= Human Rights Accountability Global Initiative =

The Human Rights Accountability Global Initiative Foundation (HRAGI or HRAGIF) is a Washington, D.C.–based lobby group, nominally focused on restoring American adoption of Russian children. It is being investigated as part of the 2017 Special Counsel investigation. It is reportedly defunct.

==History==
The organization was registered in Wilmington, Delaware on February 16, 2016, with two nominal employees. The organization rented the Newseum to screen Andrei Nekrasov's The Magnitsky Act – Behind the Scenes, a film aimed at discrediting Sergei Magnitsky.

==Purpose==
The nominal purpose of the HRAGI is “to help restart American adoption of Russian children”, though news organizations have reported that its primary purpose was to serve as a vehicle to lobby against international sanctions on Russia.

==Financing==
The foundation has received over $500,000 in financing, mostly from Russian politician Petr Katsyv who is the father of Denis Katsyv. Other major donors include Russian businessmen Mikhail Ponomarev and Albert Nasibulin, and $100,000 from a German company called Berryle Trading Inc.

==Staff==
The organization was founded by Natalia Veselnitskaya. The HRAGI hired lobbyists, including former Representative Ron Dellums, to lobby against the Magnitsky Act. Dellums denied involvement with the group.

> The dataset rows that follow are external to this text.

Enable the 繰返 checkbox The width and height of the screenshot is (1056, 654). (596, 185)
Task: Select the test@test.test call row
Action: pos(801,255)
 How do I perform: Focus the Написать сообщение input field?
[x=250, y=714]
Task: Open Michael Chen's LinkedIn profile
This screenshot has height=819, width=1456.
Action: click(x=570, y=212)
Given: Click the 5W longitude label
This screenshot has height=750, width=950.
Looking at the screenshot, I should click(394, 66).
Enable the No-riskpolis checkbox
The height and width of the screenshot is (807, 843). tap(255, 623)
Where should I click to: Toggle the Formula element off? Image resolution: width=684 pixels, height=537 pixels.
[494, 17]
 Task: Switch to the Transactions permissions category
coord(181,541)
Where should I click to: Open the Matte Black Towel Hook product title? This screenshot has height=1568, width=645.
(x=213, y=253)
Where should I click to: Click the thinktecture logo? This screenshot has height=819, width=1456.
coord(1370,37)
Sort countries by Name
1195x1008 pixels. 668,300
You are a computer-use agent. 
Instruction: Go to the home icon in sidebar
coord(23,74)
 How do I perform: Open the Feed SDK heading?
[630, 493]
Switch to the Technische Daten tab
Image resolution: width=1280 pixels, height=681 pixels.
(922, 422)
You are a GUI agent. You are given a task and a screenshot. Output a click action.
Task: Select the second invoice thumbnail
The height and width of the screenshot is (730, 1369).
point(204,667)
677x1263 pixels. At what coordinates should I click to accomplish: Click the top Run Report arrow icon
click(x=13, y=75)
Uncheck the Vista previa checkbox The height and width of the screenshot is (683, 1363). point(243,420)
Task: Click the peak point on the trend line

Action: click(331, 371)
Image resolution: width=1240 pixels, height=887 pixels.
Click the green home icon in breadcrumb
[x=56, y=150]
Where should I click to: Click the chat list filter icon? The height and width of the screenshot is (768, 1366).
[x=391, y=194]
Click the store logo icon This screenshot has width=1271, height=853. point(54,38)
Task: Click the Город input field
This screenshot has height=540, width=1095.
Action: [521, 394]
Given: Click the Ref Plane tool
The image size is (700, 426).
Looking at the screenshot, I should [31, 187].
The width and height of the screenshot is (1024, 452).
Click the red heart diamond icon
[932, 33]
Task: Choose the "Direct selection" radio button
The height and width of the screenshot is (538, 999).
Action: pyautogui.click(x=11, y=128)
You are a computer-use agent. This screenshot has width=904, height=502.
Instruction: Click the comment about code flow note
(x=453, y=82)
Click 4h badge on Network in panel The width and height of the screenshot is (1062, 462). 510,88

Anatoly Samochornov (Анатолий Самочорнов), who is a Russian-born professional interpreter, is another lobbyist and is a projectmanager for the US State Department.

Robert Arakelian was the listed as the President, treasurer, secretary, and director of the Foundation. Though Arakelian is listed as the incorporator of the foundation, he told the FBI that Ed Lieberman and BakerHostetler actually oversaw the incorporation on February 18, 2016.